_GIVEN REQUEST_. Copy out the lines of the material that run from the one containing "has height=481, width=838." through the one containing "coord(63,577)", including both of those lines, and leave out every other line.

_AVAILABLE RECORDS_.
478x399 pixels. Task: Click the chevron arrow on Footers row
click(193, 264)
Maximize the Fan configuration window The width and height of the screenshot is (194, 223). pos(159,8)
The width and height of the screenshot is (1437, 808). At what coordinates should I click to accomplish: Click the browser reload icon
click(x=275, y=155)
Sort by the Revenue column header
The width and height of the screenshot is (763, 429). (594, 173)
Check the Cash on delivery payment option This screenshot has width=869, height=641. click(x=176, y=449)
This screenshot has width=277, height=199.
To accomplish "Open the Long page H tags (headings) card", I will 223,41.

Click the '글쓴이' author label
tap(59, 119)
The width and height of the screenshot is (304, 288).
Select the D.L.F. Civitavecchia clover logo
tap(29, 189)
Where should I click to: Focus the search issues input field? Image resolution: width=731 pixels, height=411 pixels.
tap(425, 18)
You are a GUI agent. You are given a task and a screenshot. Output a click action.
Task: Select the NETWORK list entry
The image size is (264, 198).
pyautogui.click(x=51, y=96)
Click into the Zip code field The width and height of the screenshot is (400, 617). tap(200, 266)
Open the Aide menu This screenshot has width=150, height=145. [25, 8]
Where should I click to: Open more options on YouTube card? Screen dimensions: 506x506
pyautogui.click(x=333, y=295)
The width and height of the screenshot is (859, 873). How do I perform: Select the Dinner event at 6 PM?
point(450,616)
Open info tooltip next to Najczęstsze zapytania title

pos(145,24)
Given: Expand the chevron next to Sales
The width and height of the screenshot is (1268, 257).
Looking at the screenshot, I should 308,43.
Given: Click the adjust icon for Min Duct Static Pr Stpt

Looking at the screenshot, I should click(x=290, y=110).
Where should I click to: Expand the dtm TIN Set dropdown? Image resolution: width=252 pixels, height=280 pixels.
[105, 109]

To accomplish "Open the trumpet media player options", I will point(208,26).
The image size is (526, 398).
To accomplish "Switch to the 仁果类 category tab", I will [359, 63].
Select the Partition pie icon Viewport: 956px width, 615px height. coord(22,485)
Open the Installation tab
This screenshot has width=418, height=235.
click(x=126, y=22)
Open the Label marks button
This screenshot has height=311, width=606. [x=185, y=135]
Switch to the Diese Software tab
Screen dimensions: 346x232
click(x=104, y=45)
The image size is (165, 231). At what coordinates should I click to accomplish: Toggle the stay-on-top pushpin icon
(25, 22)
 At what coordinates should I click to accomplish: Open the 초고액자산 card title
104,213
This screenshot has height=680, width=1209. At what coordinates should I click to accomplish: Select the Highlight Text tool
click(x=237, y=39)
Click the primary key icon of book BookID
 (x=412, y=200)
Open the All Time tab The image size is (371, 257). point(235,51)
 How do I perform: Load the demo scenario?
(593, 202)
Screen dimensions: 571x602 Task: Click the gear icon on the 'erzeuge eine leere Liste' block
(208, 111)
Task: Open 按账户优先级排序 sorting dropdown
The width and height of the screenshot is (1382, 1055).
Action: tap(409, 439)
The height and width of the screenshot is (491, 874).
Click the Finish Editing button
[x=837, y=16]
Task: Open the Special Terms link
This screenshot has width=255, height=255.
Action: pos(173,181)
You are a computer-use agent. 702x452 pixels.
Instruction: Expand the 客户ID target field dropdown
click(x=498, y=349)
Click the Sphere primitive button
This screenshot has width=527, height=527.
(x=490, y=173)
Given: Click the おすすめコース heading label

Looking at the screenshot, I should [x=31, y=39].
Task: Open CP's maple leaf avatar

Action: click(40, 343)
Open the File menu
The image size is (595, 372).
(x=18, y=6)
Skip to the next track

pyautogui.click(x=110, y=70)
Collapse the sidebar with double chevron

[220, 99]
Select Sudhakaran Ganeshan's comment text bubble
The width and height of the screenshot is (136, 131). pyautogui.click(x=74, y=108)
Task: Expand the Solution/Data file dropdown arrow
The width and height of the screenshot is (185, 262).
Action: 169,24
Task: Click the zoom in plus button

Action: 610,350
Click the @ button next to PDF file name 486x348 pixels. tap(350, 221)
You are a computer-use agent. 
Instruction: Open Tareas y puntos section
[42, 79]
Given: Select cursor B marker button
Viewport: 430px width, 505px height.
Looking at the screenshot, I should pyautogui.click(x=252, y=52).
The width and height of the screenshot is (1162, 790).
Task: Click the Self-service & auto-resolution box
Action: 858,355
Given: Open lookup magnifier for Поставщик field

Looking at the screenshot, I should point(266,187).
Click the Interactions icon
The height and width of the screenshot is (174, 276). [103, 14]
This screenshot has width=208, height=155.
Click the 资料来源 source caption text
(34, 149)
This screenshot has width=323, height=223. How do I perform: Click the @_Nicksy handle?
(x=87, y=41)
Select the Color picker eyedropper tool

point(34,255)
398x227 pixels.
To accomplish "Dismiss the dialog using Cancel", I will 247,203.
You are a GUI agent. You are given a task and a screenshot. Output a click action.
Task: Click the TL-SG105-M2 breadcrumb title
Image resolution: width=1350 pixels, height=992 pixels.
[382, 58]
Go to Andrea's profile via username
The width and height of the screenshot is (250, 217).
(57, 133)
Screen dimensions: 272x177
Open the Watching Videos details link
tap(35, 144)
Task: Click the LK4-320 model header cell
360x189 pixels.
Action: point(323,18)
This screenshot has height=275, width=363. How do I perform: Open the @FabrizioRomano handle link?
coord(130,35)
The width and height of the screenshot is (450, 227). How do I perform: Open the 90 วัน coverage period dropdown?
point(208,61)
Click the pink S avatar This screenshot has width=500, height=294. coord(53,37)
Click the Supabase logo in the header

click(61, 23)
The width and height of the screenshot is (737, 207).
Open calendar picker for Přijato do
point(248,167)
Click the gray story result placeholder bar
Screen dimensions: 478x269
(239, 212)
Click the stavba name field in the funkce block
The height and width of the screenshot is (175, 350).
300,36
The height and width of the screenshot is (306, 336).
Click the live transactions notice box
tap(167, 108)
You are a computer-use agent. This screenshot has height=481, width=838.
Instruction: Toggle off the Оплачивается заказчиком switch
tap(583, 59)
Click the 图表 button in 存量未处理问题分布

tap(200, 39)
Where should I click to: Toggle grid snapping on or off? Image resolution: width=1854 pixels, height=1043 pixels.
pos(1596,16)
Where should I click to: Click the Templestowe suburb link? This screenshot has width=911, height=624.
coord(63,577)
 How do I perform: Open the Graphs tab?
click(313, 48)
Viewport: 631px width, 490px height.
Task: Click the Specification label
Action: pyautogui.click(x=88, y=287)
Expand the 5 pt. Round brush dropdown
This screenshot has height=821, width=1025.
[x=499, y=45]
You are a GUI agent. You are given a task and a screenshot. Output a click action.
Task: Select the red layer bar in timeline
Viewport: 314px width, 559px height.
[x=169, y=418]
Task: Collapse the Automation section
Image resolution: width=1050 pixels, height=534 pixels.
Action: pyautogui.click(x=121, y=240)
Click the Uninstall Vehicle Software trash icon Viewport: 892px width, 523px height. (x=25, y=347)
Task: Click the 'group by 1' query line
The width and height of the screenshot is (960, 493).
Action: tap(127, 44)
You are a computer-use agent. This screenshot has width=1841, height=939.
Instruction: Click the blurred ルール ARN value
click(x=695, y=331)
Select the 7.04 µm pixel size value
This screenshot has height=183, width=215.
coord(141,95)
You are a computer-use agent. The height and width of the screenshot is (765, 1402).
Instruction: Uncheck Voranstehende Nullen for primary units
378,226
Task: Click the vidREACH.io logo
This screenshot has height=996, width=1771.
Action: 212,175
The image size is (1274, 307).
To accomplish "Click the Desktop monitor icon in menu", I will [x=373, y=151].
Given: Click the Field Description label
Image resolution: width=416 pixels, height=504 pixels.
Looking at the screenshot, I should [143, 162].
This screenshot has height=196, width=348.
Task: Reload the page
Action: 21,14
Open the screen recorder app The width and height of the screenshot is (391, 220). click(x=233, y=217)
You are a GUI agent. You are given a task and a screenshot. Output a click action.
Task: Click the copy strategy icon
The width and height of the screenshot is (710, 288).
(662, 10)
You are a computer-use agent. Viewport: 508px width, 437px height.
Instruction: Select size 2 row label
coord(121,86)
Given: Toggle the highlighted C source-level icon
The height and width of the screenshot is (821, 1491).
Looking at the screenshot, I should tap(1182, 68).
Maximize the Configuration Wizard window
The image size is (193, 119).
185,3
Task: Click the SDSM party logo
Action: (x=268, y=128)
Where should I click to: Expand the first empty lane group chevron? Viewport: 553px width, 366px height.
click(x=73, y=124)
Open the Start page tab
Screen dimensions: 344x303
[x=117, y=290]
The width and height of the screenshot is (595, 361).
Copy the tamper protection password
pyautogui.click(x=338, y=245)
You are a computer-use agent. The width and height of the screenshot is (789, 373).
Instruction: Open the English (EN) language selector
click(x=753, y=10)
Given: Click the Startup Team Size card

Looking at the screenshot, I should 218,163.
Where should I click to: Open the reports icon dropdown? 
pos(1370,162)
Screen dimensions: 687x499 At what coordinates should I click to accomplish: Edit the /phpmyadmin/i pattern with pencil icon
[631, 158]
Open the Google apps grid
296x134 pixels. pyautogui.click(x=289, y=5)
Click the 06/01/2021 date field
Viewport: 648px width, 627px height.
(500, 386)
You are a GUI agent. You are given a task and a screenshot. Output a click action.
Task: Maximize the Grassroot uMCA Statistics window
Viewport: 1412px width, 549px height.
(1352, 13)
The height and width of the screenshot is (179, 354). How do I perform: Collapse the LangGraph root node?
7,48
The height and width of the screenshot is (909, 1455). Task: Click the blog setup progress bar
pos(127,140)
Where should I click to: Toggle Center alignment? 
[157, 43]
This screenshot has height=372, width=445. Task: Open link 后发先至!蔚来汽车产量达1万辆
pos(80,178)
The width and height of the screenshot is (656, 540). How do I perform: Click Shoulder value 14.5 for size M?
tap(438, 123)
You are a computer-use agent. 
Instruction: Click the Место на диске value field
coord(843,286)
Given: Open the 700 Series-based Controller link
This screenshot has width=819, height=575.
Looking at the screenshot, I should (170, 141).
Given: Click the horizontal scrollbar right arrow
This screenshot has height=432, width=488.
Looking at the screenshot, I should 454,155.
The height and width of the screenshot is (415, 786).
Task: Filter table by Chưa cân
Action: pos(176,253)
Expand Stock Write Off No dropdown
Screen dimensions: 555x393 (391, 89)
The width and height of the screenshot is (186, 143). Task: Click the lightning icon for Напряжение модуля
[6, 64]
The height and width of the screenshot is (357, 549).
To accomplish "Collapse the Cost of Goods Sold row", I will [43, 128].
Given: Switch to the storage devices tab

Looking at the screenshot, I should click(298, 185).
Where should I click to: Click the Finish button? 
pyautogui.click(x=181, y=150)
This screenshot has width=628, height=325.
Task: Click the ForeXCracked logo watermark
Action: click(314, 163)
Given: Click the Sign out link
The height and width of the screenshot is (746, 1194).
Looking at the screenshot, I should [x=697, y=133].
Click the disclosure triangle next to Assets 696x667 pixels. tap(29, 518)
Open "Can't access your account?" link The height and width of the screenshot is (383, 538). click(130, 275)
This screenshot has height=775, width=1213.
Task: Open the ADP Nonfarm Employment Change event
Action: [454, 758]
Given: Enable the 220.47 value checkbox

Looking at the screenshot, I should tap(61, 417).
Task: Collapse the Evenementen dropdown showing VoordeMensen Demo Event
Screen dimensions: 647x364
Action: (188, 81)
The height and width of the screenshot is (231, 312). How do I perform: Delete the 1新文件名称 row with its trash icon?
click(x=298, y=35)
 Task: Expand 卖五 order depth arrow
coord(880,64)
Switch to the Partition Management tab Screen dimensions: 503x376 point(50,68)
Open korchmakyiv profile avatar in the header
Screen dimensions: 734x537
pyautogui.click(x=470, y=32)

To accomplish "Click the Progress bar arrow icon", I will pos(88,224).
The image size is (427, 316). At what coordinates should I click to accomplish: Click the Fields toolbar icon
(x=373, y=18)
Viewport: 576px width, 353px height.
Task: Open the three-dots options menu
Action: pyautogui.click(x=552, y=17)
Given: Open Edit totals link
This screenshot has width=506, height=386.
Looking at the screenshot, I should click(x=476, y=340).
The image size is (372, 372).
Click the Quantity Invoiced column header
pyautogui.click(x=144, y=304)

_CORRECT OUTPUT_.
You are a computer-use agent. This screenshot has height=481, width=838.
Instruction: Toggle off the Оплачивается заказчиком switch
tap(583, 59)
Click the 图表 button in 存量未处理问题分布

tap(200, 39)
Where should I click to: Toggle grid snapping on or off? Image resolution: width=1854 pixels, height=1043 pixels.
pos(1596,16)
Where should I click to: Click the Templestowe suburb link? This screenshot has width=911, height=624.
coord(63,577)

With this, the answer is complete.